■ **Data under study**:
-- Opening Marker --

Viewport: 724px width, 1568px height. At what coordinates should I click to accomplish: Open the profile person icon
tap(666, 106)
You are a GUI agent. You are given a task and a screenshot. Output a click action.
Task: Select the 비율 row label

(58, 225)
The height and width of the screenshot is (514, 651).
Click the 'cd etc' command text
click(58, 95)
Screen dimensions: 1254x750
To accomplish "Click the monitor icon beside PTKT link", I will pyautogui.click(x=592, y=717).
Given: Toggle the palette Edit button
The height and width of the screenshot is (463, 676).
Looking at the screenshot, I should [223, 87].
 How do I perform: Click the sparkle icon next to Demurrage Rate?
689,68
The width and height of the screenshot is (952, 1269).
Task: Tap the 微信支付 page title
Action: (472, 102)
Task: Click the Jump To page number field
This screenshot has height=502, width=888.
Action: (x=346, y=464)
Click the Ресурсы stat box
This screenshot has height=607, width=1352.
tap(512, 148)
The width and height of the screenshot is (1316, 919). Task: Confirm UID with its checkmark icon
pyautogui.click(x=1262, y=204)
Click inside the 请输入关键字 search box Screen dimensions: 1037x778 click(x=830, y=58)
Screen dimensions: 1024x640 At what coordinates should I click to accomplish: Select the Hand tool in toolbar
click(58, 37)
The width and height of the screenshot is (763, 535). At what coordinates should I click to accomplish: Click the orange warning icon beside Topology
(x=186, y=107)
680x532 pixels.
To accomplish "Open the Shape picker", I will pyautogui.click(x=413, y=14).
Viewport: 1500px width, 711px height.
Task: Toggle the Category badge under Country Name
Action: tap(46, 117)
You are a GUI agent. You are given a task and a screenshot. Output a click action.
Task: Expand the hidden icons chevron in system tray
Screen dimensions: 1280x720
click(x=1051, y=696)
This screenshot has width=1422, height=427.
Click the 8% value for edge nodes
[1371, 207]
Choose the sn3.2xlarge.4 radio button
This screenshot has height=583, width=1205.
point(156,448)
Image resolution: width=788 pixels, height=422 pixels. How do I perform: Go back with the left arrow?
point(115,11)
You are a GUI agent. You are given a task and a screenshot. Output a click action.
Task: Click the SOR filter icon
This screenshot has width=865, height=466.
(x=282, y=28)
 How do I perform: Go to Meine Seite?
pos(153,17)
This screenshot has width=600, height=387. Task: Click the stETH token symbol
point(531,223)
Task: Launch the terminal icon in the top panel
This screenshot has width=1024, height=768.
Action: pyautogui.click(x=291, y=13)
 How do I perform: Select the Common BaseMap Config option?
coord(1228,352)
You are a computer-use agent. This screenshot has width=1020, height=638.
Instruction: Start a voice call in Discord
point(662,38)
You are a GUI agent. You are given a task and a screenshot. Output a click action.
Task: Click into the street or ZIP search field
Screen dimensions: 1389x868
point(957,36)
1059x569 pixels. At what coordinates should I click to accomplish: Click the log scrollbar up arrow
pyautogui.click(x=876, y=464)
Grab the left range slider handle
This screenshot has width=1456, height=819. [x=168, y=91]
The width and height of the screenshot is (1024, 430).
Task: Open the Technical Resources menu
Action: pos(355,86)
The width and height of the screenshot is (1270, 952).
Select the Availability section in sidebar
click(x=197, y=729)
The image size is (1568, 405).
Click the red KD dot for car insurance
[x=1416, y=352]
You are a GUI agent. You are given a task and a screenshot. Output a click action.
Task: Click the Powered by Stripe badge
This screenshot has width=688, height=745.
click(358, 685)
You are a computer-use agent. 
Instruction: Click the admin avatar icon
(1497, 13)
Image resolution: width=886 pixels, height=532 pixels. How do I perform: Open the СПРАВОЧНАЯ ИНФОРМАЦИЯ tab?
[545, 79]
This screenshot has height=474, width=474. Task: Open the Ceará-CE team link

-- Closing Marker --

■ **Exercise details**: Every line above must appear again in your reply, exactly as written.

■ **Answer box**:
Viewport: 724px width, 1568px height. At what coordinates should I click to accomplish: Open the profile person icon
tap(666, 106)
You are a GUI agent. You are given a task and a screenshot. Output a click action.
Task: Select the 비율 row label

(58, 225)
The height and width of the screenshot is (514, 651).
Click the 'cd etc' command text
click(58, 95)
Screen dimensions: 1254x750
To accomplish "Click the monitor icon beside PTKT link", I will pyautogui.click(x=592, y=717).
Given: Toggle the palette Edit button
The height and width of the screenshot is (463, 676).
Looking at the screenshot, I should [223, 87].
 How do I perform: Click the sparkle icon next to Demurrage Rate?
689,68
The width and height of the screenshot is (952, 1269).
Task: Tap the 微信支付 page title
Action: (472, 102)
Task: Click the Jump To page number field
This screenshot has height=502, width=888.
Action: (x=346, y=464)
Click the Ресурсы stat box
This screenshot has height=607, width=1352.
tap(512, 148)
The width and height of the screenshot is (1316, 919). Task: Confirm UID with its checkmark icon
pyautogui.click(x=1262, y=204)
Click inside the 请输入关键字 search box Screen dimensions: 1037x778 click(x=830, y=58)
Screen dimensions: 1024x640 At what coordinates should I click to accomplish: Select the Hand tool in toolbar
click(58, 37)
The width and height of the screenshot is (763, 535). At what coordinates should I click to accomplish: Click the orange warning icon beside Topology
(x=186, y=107)
680x532 pixels.
To accomplish "Open the Shape picker", I will pyautogui.click(x=413, y=14).
Viewport: 1500px width, 711px height.
Task: Toggle the Category badge under Country Name
Action: tap(46, 117)
You are a GUI agent. You are given a task and a screenshot. Output a click action.
Task: Expand the hidden icons chevron in system tray
Screen dimensions: 1280x720
click(x=1051, y=696)
This screenshot has width=1422, height=427.
Click the 8% value for edge nodes
[1371, 207]
Choose the sn3.2xlarge.4 radio button
This screenshot has height=583, width=1205.
point(156,448)
Image resolution: width=788 pixels, height=422 pixels. How do I perform: Go back with the left arrow?
point(115,11)
You are a GUI agent. You are given a task and a screenshot. Output a click action.
Task: Click the SOR filter icon
This screenshot has width=865, height=466.
(x=282, y=28)
 How do I perform: Go to Meine Seite?
pos(153,17)
This screenshot has width=600, height=387. Task: Click the stETH token symbol
point(531,223)
Task: Launch the terminal icon in the top panel
This screenshot has width=1024, height=768.
Action: pyautogui.click(x=291, y=13)
 How do I perform: Select the Common BaseMap Config option?
coord(1228,352)
You are a computer-use agent. This screenshot has width=1020, height=638.
Instruction: Start a voice call in Discord
point(662,38)
You are a GUI agent. You are given a task and a screenshot. Output a click action.
Task: Click into the street or ZIP search field
Screen dimensions: 1389x868
point(957,36)
1059x569 pixels. At what coordinates should I click to accomplish: Click the log scrollbar up arrow
pyautogui.click(x=876, y=464)
Grab the left range slider handle
This screenshot has width=1456, height=819. [x=168, y=91]
The width and height of the screenshot is (1024, 430).
Task: Open the Technical Resources menu
Action: pos(355,86)
The width and height of the screenshot is (1270, 952).
Select the Availability section in sidebar
click(x=197, y=729)
The image size is (1568, 405).
Click the red KD dot for car insurance
[x=1416, y=352]
You are a GUI agent. You are given a task and a screenshot. Output a click action.
Task: Click the Powered by Stripe badge
This screenshot has width=688, height=745.
click(358, 685)
You are a computer-use agent. 
Instruction: Click the admin avatar icon
(1497, 13)
Image resolution: width=886 pixels, height=532 pixels. How do I perform: Open the СПРАВОЧНАЯ ИНФОРМАЦИЯ tab?
[545, 79]
This screenshot has height=474, width=474. Task: Open the Ceará-CE team link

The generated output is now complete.